Required work >> Print the data from the line with "Viewport: 1280px width, 915px height." to the line with "Action: (x=1147, y=460)", both lines included, copying each line verbatim and leaving out the pictures.

Material provided >>

# # # # # # #

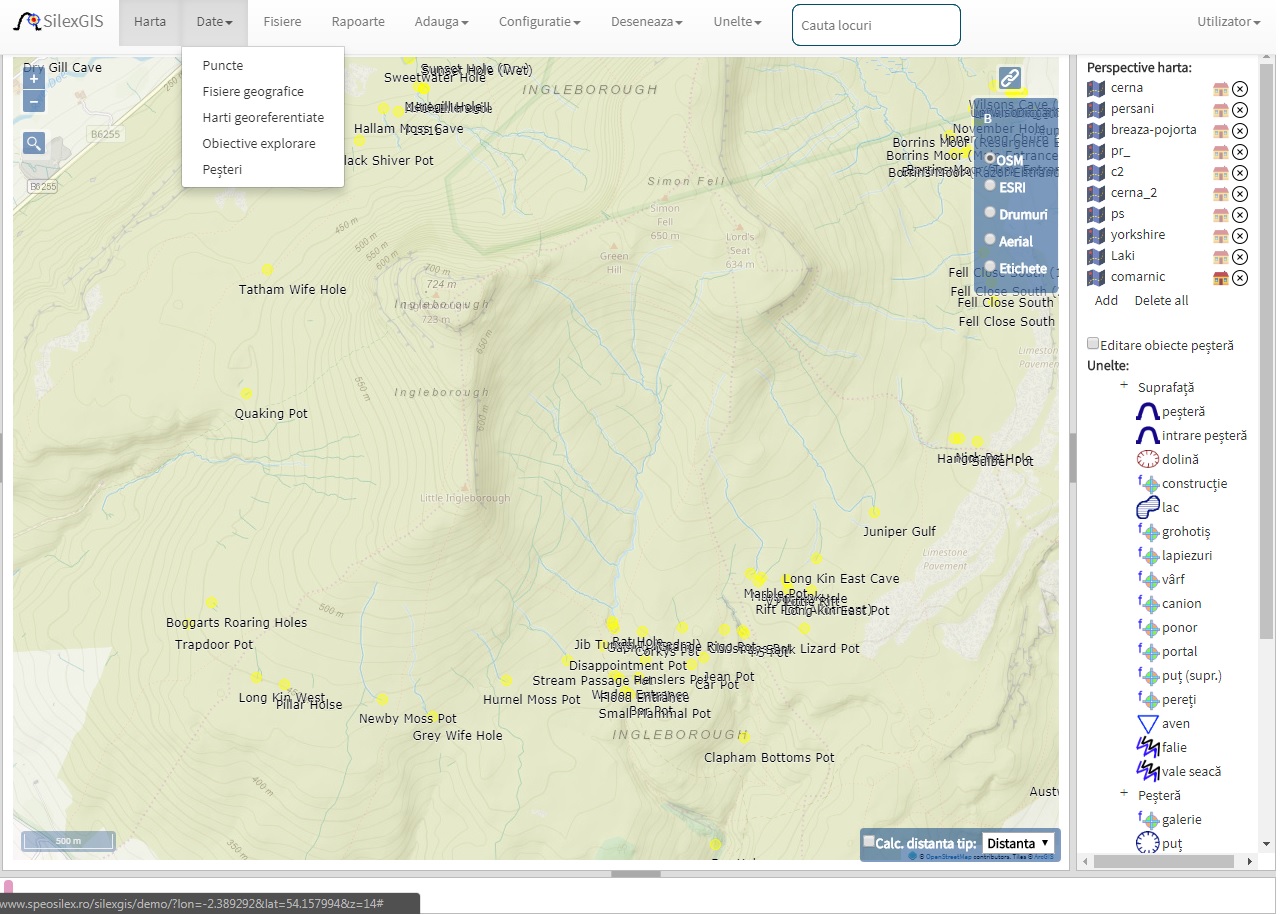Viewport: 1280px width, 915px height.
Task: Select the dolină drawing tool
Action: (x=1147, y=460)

# # # # # # #

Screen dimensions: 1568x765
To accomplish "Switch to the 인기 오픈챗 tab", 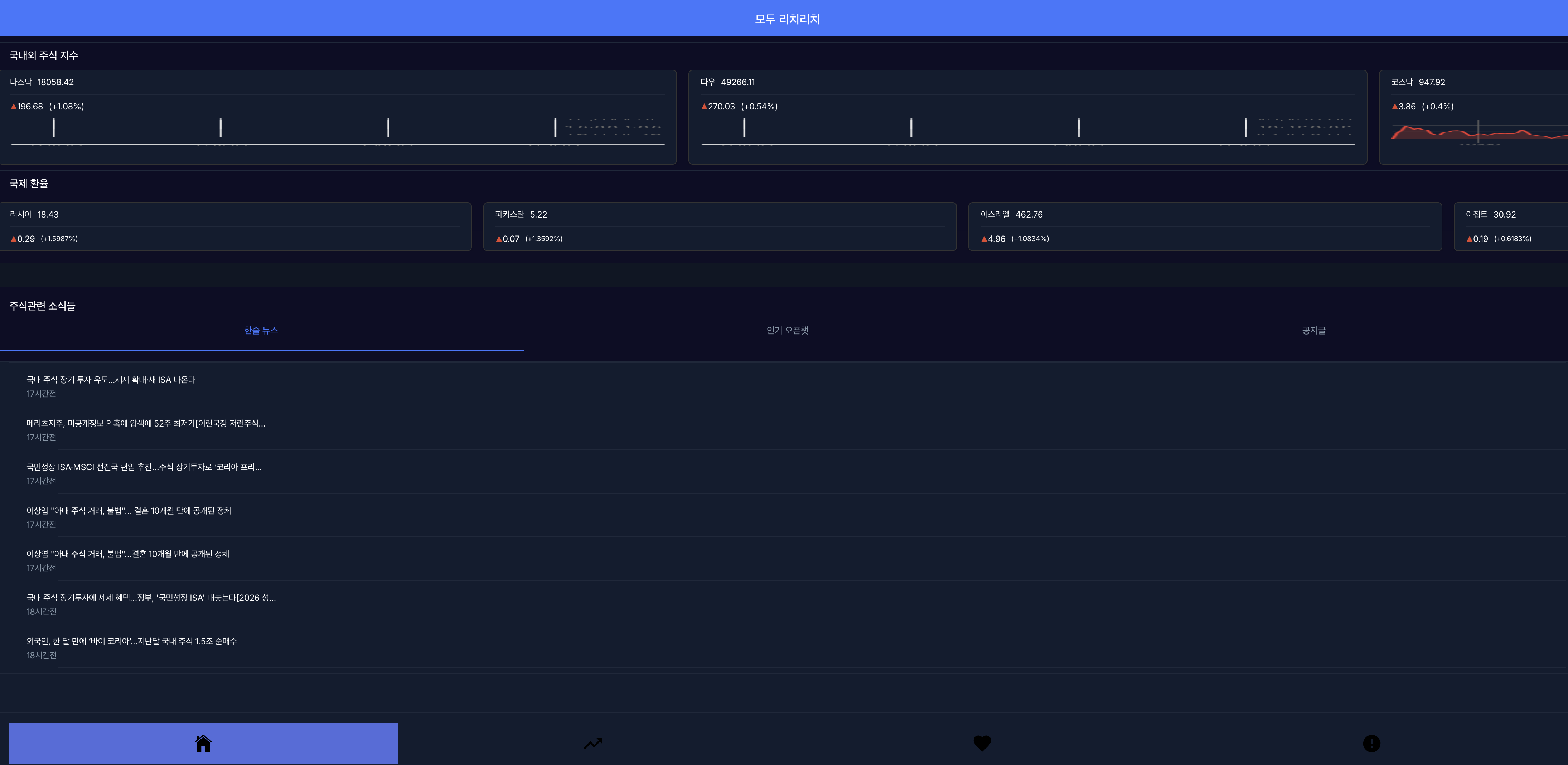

# # # # # # #

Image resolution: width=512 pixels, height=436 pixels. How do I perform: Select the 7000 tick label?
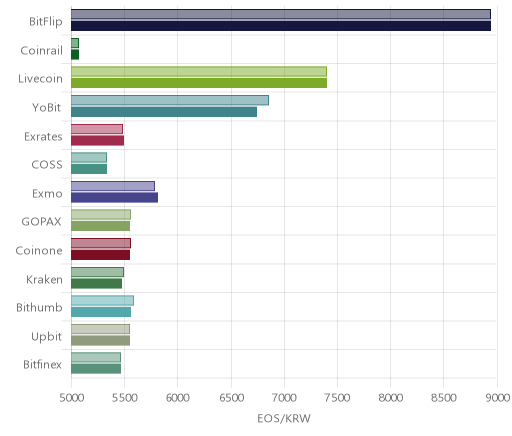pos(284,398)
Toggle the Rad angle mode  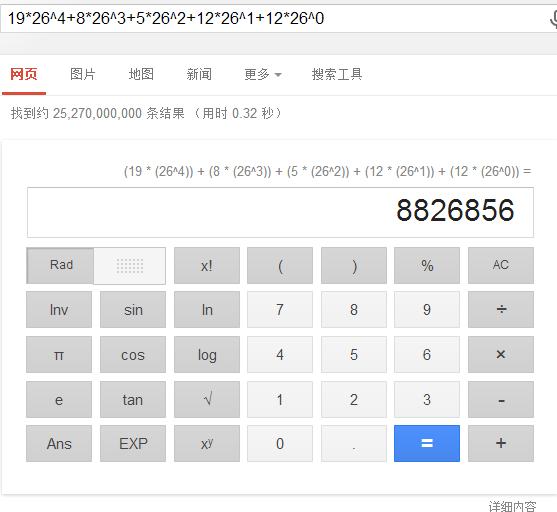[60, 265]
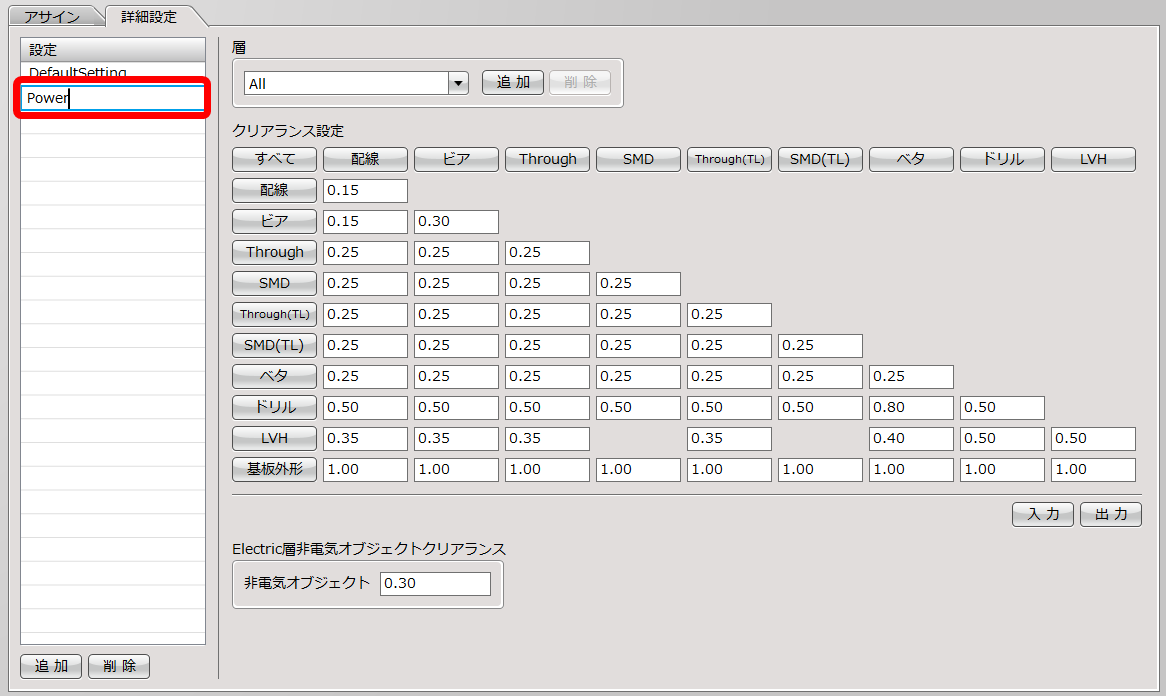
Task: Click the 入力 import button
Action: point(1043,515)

# # # # # # #

Exercise answer >>
Viewport: 1280px width, 915px height.
Task: Select the dolină drawing tool
Action: (x=1147, y=460)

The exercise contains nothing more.